We moved from old-fashioned Controllers to minimal API in our c# projects. So far so good for most view points we prefer minimal API. However one topic we can't solve: Response Caching.
In Controller based development one can add the attribute to add the response cache (important, we are talking about client side caching, not server side)
[ResponseCache(VaryByHeader = "User-Agent", Duration = 30)]
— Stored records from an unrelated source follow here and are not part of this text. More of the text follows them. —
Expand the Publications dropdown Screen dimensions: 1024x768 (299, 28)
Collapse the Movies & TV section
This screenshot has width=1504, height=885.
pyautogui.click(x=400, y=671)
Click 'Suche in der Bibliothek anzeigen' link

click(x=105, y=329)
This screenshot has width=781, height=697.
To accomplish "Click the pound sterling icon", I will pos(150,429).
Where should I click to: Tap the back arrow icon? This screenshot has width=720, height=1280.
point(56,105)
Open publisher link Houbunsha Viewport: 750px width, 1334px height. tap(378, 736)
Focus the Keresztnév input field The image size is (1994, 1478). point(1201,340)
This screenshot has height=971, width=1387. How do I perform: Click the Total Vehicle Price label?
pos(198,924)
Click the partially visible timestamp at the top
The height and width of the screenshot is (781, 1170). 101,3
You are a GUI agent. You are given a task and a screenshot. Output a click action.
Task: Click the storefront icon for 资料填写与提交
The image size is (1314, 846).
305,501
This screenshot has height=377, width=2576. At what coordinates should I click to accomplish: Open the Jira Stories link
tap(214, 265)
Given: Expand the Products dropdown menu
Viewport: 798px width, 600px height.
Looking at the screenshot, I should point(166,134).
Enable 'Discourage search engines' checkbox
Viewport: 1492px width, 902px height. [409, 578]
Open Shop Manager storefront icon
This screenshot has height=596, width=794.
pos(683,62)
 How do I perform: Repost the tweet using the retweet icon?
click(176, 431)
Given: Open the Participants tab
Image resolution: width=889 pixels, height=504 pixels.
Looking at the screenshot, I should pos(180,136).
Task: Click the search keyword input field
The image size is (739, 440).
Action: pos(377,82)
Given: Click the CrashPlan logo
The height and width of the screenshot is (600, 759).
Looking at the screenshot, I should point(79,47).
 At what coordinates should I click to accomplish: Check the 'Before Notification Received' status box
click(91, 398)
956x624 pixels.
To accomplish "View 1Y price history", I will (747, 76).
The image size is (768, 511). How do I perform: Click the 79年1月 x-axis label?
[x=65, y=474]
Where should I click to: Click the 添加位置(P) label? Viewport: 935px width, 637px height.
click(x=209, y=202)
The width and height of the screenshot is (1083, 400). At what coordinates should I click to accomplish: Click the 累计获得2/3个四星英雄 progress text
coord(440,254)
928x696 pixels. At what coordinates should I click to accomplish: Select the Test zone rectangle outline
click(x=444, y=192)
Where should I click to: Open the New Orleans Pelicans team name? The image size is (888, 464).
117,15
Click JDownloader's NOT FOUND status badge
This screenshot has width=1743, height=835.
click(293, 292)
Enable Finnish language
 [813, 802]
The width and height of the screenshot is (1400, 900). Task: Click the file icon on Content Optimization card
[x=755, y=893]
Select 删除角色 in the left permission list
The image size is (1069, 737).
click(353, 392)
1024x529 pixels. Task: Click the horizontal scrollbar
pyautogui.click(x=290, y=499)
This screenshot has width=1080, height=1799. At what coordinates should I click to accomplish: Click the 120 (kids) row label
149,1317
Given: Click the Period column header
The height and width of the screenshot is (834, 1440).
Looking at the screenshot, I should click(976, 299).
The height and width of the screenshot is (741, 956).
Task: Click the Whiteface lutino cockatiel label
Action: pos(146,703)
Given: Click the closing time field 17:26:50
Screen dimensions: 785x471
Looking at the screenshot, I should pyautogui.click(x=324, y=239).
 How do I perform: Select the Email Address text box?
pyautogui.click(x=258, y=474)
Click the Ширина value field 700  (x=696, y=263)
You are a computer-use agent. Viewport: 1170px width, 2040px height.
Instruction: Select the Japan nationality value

For minimal API I found this here: https://learn.microsoft.com/en-us/aspnet/core/performance/caching/middleware?view=aspnetcore-8.0
But I can't understand, how I can chose which endpoints to have response cache and which one don't. I appears, all endpoints will use the same cache which is something I absolutely don't want.
My copilot proposes this here
app.MapGet("/data", () =>
{
var response = Results.Json(new { message = "Cached Data" });
response.Headers["Cache-Control"] = "public,max-age=60";
return response;
});
I can live with that, but can we combine that to something like?
app.MapGet("/data", () =>
{
var response = new { message = "Cached Data" };
return response;
}).UseResponseCache(60);
I would define such extension method for RouteHandlerBuilder
:
public static RouteHandlerBuilder WithResponseCache(
this RouteHandlerBuilder builder,
int durationSeconds,
string varyByHeader)
{
builder.Add(endpointBuilder =>
{
endpointBuilder.Metadata.Add(new ResponseCacheAttribute()
{
Duration = durationSeconds,
VaryByHeader = varyByHeader,
});
});
return builder;
}
This unforutnately won't work out of the box with Minimal APIs, for that we need to register custom middleware (as described in the documentation) to handle the metadata:
app.Use(async (context, next) =>
{
var endpointMetadata = context.GetEndpoint()?.Metadata;
if(endpointMetadata is not null)
{
var responseCache = endpointMetadata.FirstOrDefault(x => x is ResponseCacheAttribute);
if(responseCache is ResponseCacheAttribute attribute)
{
context.Response.GetTypedHeaders().CacheControl =
new Microsoft.Net.Http.Headers.CacheControlHeaderValue()
{
Public = true,
MaxAge = TimeSpan.FromSeconds(attribute.Duration)
};
context.Response.Headers[Microsoft.Net.Http.Headers.HeaderNames.Vary] =
new string[] { attribute.VaryByHeader };
}
}
await next();
});
Of course, you need to also call AddResponseCaching
and UseResponseCaching
to add needed services.
And I just used ResponseCacheAttribute
class, but you could of course use also custom class for that.